Settle Disputes Quickly.
“Starting a quarrel is like breaching a dam; so drop the matter before a dispute breaks out” (Prov. 17:14). In other words, the more quickly you stop a leak in a dam, the easier it will be to repair. The more quickly you stop a breach in unity, the less damage it will do.
One of best ways to quickly settle a dispute is to overlook small issues. “He who covers a transgression seeks love, but he who repeats a matter separates friends” (Prov. 17:9). With longsuffering, we should bear with one another in love (Eph. 4:2). In his commentary on this verse, Calvin wrote that we will never forbear until our “natural fierceness has been subdued, and mildness acquired” (thus, the importance of humility above).
When it is not possible to overlook a matter, we should strive to be the first to give in and admit our fault in the matter. For a pointed illustration (from an unlikely source) on the stupidity of failing to do this, consult Dr. Seuss’ story, “The Zax,” in The Sneetches and Other Stories. When your brother has something against you, Christ says, “Agree with your adversary quickly . . .” (Matt. 5:25). What heartache would be prevented if we implemented this principle!
Mind Your Own Business!
Minding your own business does not necessarily mean not getting involved in other people’s issues. But it does preclude meddling. “Like one who seizes a dog by the ears is a passer-by who meddles in a quarrel not his own” (Prov. 26:17). It also precludes getting involved in a conflict simply out of curiosity. If you are going to get involved in a “quarrel not your own,” it must be with the intention of healing the breach. While this principle is applicable universally, it is particularly important in small churches.
Avoid Divisive People
“I urge you, brothers, to watch out for those who cause divisions and put obstacles in your way that are contrary to the teaching you have learned. Keep away from them” (Rom. 16:17). It often happens imperceptibly. We tend to take on the characteristics of those whom we are around. My favorite “hangout” is a farm near my hometown. I used to occasionally sneak off to the farm to hang out with the guys, thinking my wife would not notice. Yet, every time I came home she would say, “You’ve been to the farm haven’t you?” I had acquired the smell of the farm animals simply by associating with them. This is true of human relationships, as well. We take on characteristics of those around us. Paul warns us to keep away from divisive people so that we do not become like them.

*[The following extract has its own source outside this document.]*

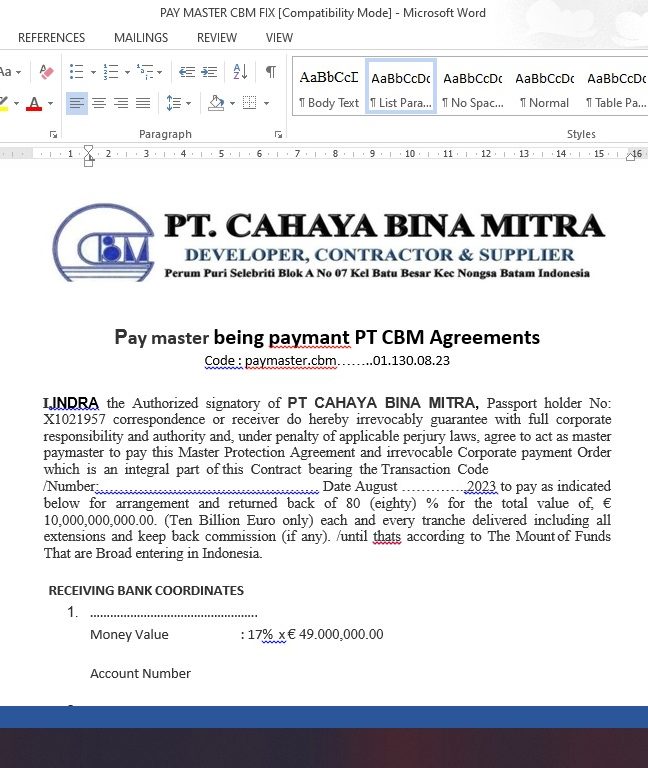Viewport: 648px width, 768px height.
Task: Toggle align left paragraph button
Action: 77,103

Another reason we are told to avoid divisive people is to give them a firm warning of how offensive their behavior is. By avoiding them are saying, “We want no part of your behavior. Divisiveness stinks; we do not want to take on that smell.”
As suggested earlier, “It’s time to get to work.” There is much work to be done. It should be obvious that although believers are unified by their mutual union to the triune God, there are nonetheless numerous practical obligations to maintain unity that fall upon us. Too often Christians complain about the state of the church without taking a critical look in the mirror. If there is a lack of unity in our churches, each of us should learn to say, “It is my fault.”
Do you have a humble character, or might your personal pride be a roadblock to unity? Do you have a tamed tongue, or might your words be dividing the body of Christ? Seek humility and a self-controlled tongue. Then begin with family, include outsiders, settle disputes quickly, mind your own business and avoid divisive people.
1. From Debi Pearl, Created to Be His Help Meet, (Pleasantville, TN: No Greater Joy Ministries, 2004), 177,178.
Rev. William D. Boekestein is the pastor of the Covenant Reformed Church (URCNA) in Carbondale, Pennsylvania.